* _WORK TO COMPLETE_
Would you copy all lines in the data that contain the word "computer"?

━━━━━━

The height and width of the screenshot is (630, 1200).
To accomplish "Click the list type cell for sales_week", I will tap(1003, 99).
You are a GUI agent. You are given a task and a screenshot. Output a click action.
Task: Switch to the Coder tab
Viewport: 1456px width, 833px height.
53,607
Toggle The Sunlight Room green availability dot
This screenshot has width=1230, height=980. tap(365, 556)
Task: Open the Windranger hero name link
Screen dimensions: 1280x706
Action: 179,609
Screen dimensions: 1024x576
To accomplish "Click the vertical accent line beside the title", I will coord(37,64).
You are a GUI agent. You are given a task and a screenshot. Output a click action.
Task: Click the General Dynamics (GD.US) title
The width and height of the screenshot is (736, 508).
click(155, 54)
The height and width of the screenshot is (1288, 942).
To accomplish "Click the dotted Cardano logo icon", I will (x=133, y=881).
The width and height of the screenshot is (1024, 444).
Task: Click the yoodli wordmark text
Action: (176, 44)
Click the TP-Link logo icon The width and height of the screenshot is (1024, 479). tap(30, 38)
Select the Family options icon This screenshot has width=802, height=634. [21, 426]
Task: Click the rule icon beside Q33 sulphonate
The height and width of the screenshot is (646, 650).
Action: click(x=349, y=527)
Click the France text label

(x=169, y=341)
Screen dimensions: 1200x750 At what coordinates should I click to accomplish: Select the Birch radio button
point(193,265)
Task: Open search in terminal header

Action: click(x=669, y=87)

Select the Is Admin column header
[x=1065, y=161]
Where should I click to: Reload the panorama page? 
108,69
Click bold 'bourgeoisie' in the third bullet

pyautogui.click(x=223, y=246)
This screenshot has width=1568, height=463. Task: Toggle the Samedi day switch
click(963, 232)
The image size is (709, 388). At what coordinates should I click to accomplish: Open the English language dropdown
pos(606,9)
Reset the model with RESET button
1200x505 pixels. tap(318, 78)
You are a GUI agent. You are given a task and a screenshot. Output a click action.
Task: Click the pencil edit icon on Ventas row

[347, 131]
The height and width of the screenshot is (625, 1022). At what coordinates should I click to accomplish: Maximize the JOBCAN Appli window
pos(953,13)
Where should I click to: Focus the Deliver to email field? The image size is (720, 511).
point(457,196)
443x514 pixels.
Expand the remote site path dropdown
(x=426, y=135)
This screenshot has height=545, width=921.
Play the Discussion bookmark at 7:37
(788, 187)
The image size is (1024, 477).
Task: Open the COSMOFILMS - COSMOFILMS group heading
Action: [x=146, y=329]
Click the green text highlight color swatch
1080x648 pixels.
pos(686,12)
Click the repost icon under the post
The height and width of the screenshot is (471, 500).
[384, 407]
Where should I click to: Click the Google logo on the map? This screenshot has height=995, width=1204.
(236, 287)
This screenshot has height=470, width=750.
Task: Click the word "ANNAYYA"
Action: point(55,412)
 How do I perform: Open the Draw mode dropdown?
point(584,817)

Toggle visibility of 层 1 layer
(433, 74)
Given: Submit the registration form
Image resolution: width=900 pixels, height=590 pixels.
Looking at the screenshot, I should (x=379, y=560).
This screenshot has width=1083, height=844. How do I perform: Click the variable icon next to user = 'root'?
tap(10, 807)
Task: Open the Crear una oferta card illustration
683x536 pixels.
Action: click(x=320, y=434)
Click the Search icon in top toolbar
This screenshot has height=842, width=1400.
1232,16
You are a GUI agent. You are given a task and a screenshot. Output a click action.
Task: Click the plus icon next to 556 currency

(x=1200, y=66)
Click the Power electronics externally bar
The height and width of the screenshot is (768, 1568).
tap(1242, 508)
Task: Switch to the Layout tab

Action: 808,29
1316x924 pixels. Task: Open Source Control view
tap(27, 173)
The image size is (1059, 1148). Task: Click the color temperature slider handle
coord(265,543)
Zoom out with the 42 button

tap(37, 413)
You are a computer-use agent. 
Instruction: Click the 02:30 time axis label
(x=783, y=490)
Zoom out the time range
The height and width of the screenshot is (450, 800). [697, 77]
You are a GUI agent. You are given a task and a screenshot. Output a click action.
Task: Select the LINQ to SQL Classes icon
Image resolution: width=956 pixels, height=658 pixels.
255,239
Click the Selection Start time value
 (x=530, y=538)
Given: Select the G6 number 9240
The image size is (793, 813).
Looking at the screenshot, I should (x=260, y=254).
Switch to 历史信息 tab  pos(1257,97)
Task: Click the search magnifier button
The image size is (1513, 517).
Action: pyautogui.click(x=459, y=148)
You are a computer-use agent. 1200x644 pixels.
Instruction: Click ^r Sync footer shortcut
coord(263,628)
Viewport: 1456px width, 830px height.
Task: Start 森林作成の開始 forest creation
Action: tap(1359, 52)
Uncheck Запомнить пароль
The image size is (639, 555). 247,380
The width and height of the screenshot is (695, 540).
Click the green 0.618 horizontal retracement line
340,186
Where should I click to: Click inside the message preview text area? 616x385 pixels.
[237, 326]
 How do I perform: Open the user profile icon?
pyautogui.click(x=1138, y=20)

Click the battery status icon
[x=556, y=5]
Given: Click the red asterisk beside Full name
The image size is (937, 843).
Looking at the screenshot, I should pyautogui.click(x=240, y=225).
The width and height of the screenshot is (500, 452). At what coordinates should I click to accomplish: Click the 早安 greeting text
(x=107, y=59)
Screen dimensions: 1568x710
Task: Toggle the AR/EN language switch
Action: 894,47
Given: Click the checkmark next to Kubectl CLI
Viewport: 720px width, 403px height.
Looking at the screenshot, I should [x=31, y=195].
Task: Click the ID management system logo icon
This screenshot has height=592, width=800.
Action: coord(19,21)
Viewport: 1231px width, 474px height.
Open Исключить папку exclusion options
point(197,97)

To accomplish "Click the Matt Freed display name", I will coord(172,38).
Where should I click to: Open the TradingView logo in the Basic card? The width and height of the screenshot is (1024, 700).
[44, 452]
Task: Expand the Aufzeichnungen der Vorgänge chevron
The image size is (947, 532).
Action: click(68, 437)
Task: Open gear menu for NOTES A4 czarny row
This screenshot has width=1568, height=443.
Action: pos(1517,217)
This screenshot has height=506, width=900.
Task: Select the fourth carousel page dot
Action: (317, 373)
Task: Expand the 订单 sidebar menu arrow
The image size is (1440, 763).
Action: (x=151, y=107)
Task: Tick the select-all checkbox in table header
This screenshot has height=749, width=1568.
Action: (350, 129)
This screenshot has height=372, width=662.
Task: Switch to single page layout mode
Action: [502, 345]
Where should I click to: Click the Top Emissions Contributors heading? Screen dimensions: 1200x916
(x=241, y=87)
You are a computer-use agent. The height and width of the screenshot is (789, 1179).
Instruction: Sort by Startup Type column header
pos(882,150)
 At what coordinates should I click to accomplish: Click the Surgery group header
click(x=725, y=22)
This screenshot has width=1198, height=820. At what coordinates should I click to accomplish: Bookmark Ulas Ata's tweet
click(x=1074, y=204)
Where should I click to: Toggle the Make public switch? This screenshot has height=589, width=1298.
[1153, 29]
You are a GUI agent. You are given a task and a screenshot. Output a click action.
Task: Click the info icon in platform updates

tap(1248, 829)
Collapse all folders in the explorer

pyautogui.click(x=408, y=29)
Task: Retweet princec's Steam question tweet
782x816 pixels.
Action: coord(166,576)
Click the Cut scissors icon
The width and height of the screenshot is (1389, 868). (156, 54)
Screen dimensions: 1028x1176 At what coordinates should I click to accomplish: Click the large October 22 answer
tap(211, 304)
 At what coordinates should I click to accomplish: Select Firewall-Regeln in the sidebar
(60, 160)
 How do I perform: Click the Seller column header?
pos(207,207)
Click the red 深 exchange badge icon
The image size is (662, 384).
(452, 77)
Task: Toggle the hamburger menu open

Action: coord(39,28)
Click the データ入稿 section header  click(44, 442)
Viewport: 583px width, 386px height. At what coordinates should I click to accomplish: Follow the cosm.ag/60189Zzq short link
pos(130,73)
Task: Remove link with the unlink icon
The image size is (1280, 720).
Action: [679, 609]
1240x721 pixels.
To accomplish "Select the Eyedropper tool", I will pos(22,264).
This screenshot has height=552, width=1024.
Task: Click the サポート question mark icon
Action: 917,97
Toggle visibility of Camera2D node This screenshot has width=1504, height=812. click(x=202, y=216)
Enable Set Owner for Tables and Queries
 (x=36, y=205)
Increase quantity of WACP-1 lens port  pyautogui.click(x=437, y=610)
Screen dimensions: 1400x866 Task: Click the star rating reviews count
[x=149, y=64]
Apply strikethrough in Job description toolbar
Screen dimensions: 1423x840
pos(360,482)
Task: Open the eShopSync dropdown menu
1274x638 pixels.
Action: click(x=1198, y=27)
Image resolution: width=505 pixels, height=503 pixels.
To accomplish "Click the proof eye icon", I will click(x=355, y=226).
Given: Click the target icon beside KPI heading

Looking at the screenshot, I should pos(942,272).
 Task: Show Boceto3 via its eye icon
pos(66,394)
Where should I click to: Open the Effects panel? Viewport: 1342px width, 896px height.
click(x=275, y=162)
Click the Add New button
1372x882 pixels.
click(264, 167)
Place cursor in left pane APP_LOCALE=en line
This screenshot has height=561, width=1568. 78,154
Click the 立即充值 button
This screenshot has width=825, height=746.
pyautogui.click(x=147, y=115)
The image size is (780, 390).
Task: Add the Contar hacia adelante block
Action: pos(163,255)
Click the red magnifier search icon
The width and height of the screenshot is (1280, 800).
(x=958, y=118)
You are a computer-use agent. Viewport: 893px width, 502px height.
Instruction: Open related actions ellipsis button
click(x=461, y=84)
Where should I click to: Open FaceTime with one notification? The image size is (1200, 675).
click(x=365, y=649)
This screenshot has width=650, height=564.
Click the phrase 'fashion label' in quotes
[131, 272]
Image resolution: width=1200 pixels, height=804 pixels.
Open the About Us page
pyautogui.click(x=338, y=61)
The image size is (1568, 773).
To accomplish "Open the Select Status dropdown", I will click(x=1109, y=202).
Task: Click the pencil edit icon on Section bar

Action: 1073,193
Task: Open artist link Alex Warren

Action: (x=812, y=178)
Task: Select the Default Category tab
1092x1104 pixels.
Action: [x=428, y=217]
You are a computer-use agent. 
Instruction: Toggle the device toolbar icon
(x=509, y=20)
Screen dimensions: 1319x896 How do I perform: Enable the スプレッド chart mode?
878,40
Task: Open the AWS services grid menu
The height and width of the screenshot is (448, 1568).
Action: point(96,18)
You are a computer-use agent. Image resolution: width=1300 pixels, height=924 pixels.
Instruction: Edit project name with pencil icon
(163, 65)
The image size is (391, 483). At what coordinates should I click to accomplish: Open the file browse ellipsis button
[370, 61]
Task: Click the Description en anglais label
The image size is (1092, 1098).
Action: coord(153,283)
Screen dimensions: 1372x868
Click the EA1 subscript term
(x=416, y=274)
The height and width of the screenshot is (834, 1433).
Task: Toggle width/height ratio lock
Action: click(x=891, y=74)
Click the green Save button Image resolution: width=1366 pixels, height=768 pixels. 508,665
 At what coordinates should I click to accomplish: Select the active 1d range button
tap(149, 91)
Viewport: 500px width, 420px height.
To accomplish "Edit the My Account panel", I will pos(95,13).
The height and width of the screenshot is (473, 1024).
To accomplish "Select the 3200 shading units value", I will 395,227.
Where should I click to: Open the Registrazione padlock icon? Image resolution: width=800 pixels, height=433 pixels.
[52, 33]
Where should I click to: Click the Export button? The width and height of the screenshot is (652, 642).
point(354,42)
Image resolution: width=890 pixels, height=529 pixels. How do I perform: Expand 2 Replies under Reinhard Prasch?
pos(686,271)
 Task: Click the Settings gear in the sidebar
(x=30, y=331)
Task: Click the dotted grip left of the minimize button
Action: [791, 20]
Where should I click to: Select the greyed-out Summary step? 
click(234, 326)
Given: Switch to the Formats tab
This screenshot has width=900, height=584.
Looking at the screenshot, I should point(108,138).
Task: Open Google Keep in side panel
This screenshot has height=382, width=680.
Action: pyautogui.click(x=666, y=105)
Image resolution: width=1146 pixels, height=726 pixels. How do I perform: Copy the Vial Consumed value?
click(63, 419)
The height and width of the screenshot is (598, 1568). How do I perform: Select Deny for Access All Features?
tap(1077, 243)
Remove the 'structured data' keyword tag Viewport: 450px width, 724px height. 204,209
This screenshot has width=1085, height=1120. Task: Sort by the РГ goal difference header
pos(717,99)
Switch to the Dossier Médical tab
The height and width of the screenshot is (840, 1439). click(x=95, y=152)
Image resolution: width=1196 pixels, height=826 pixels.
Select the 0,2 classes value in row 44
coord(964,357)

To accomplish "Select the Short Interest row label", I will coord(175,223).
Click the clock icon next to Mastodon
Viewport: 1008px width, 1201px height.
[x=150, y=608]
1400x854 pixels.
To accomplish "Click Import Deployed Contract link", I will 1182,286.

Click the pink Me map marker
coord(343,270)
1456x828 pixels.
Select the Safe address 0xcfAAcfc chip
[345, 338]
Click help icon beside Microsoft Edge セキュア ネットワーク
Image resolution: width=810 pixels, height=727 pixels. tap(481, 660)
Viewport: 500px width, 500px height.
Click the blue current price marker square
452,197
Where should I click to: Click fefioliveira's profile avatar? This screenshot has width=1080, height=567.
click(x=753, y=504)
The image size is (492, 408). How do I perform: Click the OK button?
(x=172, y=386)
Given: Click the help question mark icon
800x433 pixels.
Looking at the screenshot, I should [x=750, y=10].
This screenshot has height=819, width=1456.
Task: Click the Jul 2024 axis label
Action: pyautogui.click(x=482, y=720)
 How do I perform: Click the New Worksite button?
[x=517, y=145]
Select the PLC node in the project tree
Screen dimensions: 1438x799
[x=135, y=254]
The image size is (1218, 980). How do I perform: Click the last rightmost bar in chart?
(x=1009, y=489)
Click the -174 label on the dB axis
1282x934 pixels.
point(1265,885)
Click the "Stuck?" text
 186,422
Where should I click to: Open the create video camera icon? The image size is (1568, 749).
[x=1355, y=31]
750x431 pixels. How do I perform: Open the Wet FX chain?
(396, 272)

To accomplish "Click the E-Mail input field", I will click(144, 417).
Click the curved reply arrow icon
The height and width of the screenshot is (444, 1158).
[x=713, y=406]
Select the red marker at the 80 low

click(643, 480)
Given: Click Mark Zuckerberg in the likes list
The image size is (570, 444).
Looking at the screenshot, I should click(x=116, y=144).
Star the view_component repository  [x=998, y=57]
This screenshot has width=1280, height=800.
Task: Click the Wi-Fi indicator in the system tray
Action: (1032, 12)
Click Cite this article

━━━━━━

* _RESULT FOR THIS EXERCISE_
You are a computer-use agent. 
You are a computer-use agent. 1200x644 pixels.
You are a computer-use agent. The height and width of the screenshot is (789, 1179).
You are a computer-use agent. Viewport: 893px width, 502px height.
You are a computer-use agent. 
You are a computer-use agent. Image resolution: width=1300 pixels, height=924 pixels.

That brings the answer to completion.